• _Extrait cité_:
====
Je voudrais faire plusieurs remarques concernant les dépenses.

Tout d’abord, le versement en tiers payant du complément mode de garde pour les familles modestes recentre les problématiques d’accueil des jeunes enfants et du choix du mode de garde par leurs parents. J’y suis favorable.

J’en profite pour souligner l’action volontariste du gouvernement de François Fillon, qui aura tenu son engagement d’atteindre 200 000 places d’accueil, dont la moitié en accueil collectif.
====
• _Documents rassemblés_:
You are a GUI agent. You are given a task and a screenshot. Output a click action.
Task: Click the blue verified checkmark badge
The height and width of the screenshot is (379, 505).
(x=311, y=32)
====
• _Travail demandé_:
[1] Résumez en deux phrases l'extrait sur les dépenses.
[2] Recopiez à l'identique, dans l'extrait sur les dépenses, tout le passage allant de « Tout d’abord, le » jusqu'à « J’y suis favorable. ».

• _Éléments de corrigé_:
[1] L'extrait annonce plusieurs remarques sur les dépenses et exprime un avis favorable au versement en tiers payant du complément mode de garde pour les familles modestes, qui recentre les problématiques d'accueil des jeunes enfants et du choix du mode de garde par leurs parents. Il souligne également l'action volontariste du gouvernement de François Fillon, qui aura tenu son engagement d'atteindre 200 000 places d'accueil, dont la moitié en accueil collectif.

[2]
Tout d’abord, le versement en tiers payant du complément mode de garde pour les familles modestes recentre les problématiques d’accueil des jeunes enfants et du choix du mode de garde par leurs parents. J’y suis favorable.